The current literature provides mixed results regarding the prognostic significance of HER2-low status in early-stage breast cancer show. Two large retrospective studies from Japan and Korea found no difference in overall survival between early-stage HR positive HER2-low and HER2-negative patients [10, 18] On the other hand, a recently published study of early-stage HR positive breast cancer found that while HER2-low status was not associated with recurrence free survival overall, there was a trend towards increased risk of recurrence specifically among those with lobular histology and HER2-low disease [8]. In our analysis, we similarly found an association between HER2-low status and worse outcomes in those with ILC when adjusting for local therapy, hormone receptor status, tumor size, and number of positive nodes. Our findings combined with the previously reported trend suggest that HER2-low status should be explored further in early-stage breast cancer, and ILC specifically. This is particularly relevant given the recent reports of clinical activity using the ADCs in HER2-low metastatic breast cancers, and the possibility that some strategies of targeting HER2 might be effective in early-stage HER2-low disease as well [19, 20].
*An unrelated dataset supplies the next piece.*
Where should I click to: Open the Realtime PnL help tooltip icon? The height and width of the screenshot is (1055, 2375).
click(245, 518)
One limitation of this study and others is that HER2 IHC interpretation is observer dependent. In our institution, HER2 IHC is reviewed by subspecialized breast pathologists as part of routine clinical care, and cases undergo reflex FISH testing, irrespective of IHC score. Currently, there remains no assay to reliably identify HER2-low breast cancers. Another limitation is that this data is a retrospective study from a single cancer center, and thus may not be representative of a larger population. Additionally, retrospective analyses are subject to treatment selection bias.
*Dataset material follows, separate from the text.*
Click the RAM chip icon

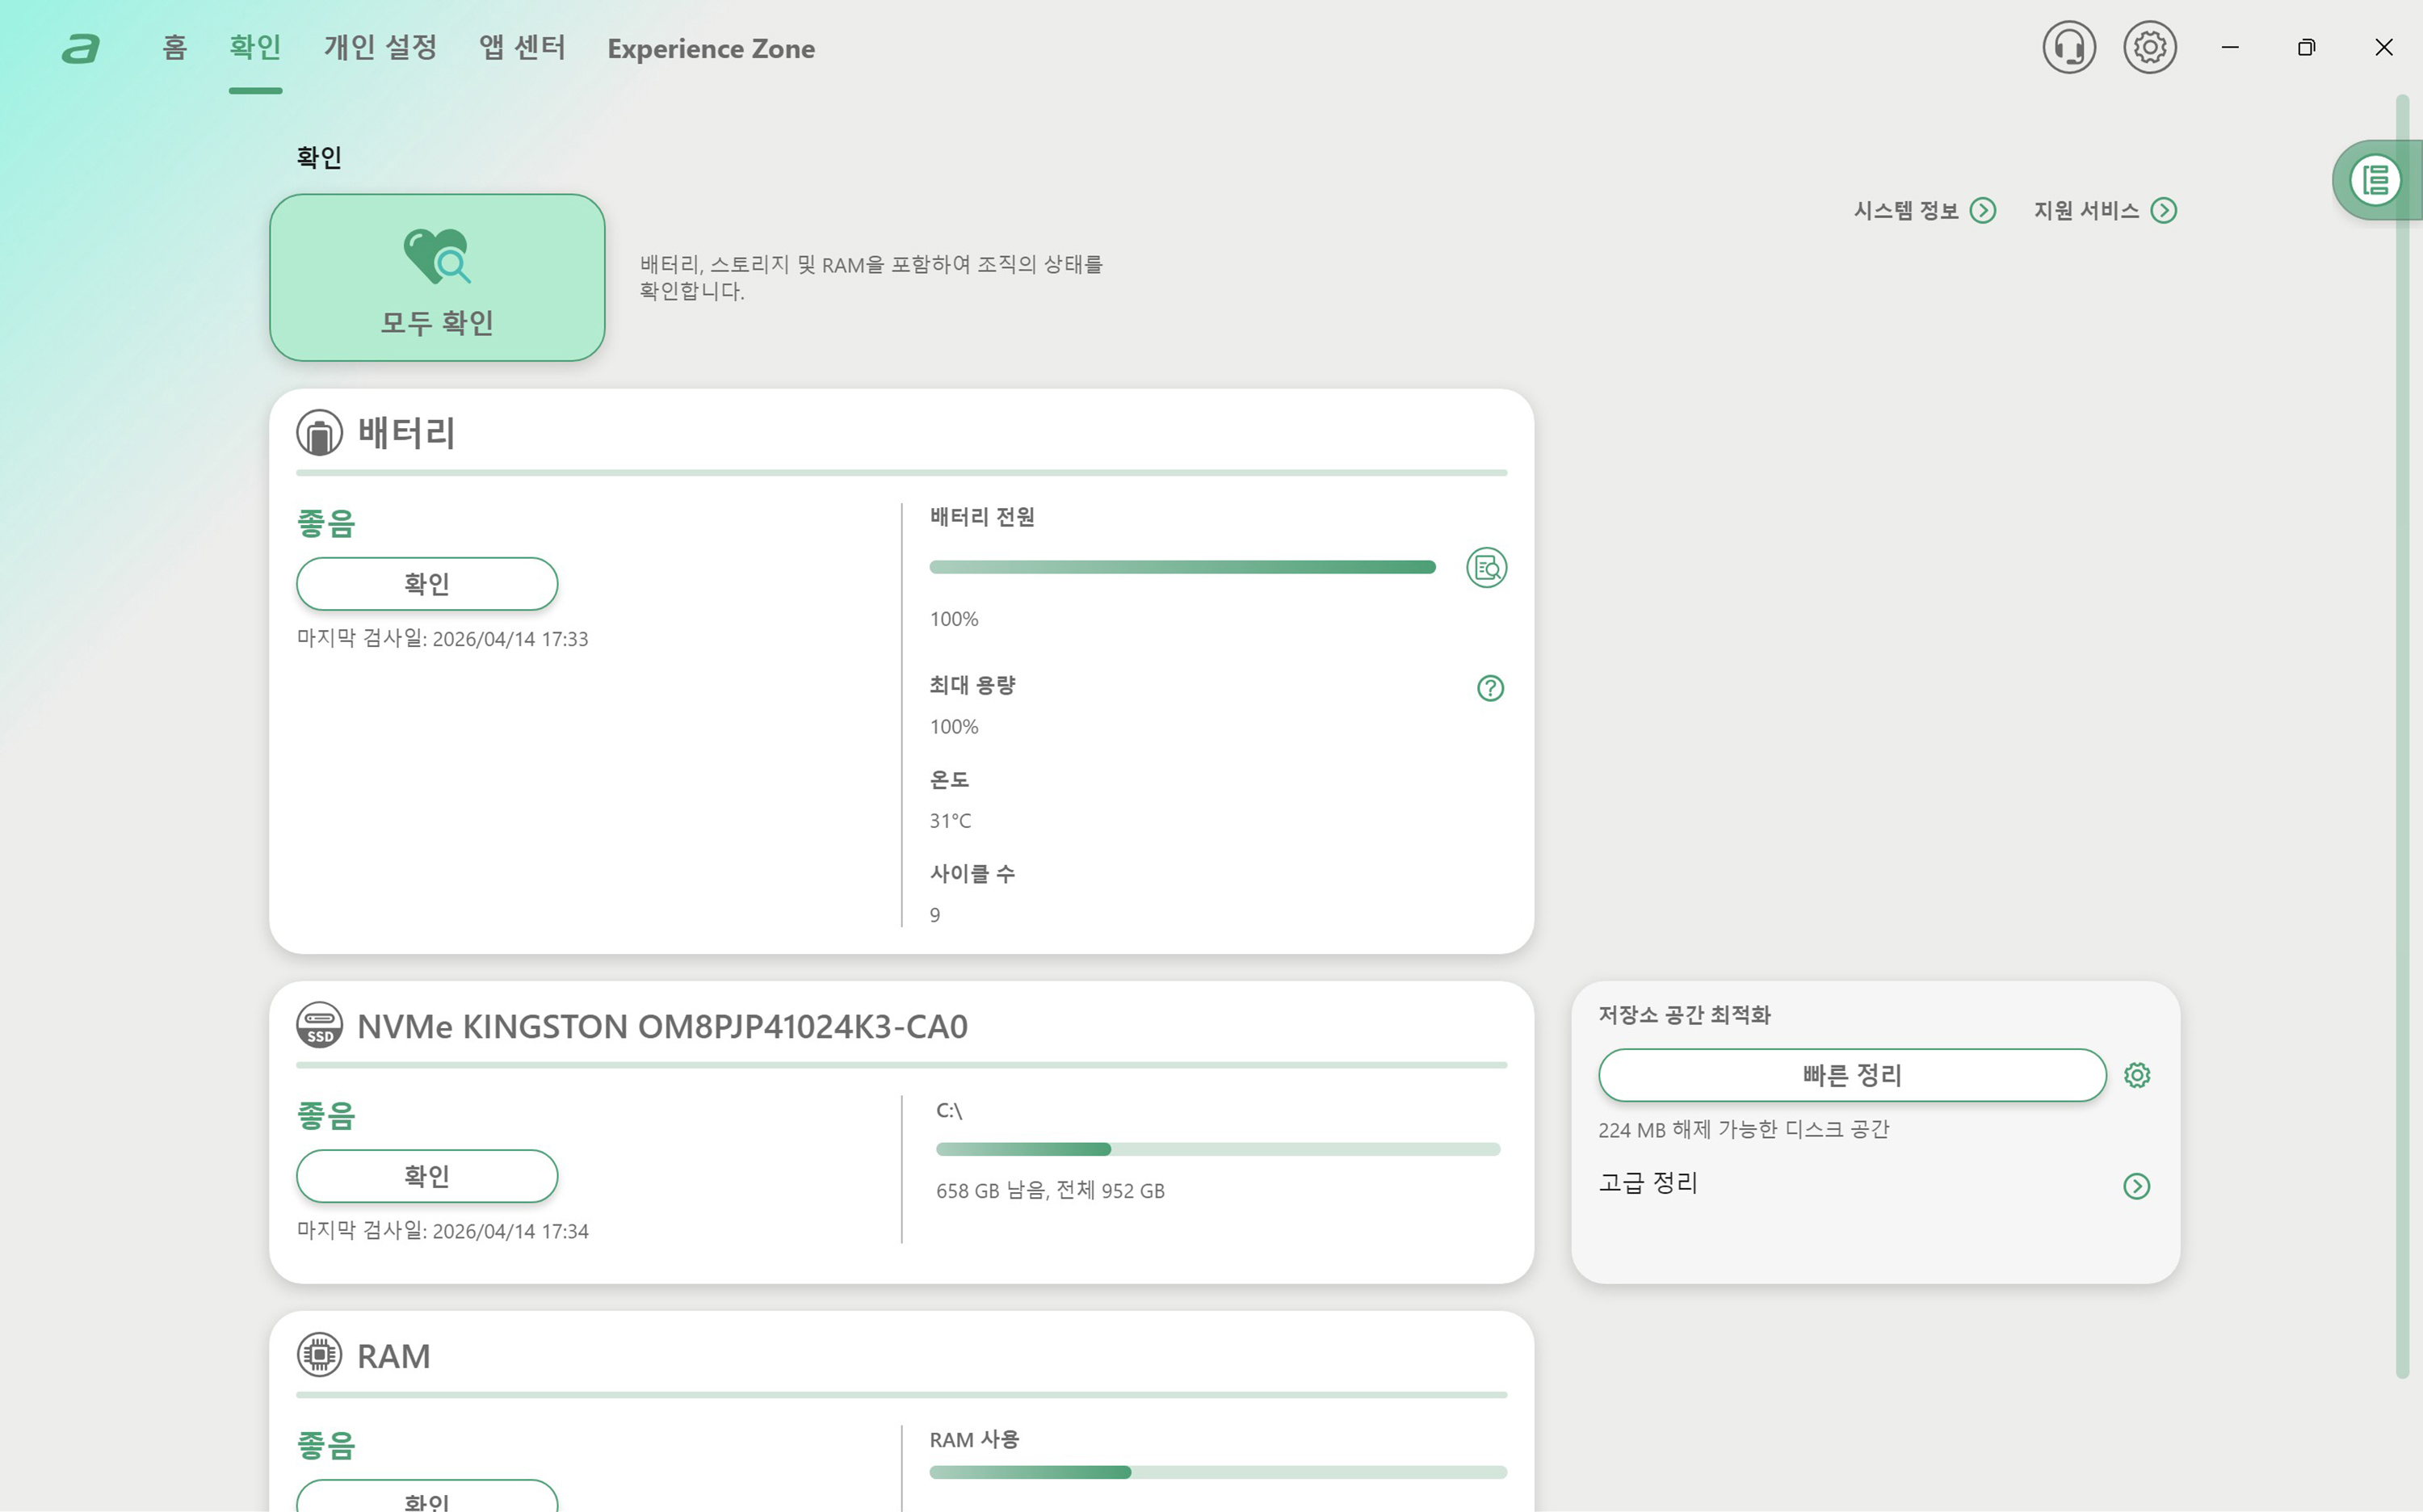click(x=319, y=1355)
However, our findings support the notion that HER2-low and HER2-negative disease may represent two different clinical entities within ILC. It should be noted that there is an important distinction between molecular classification based on biological drivers (discriminants of the disease itself) and the drug targets designed into novel ADCs. Given the recent finding of therapeutic benefit of ADCs in HER2-low breast cancer in the metastatic setting, identifying potential tumor types that might derive benefit of such approaches in the early-stage setting is of clinical interest. Further investigation of the potential benefit of HER2 targeted therapy in ILC, which predominately lacks HER2-amplified disease, is warranted to ensure optimal outcomes in this understudied tumor subtype currently treated similarly to the more common ductal cancers.

Conclusions

Overall, our findings illustrate a high prevalence of HER2-low disease in early stage ILC. Further studies are required to better understand HER2-low breast cancer in general, and in particular in ILC, the second most common type of breast cancer.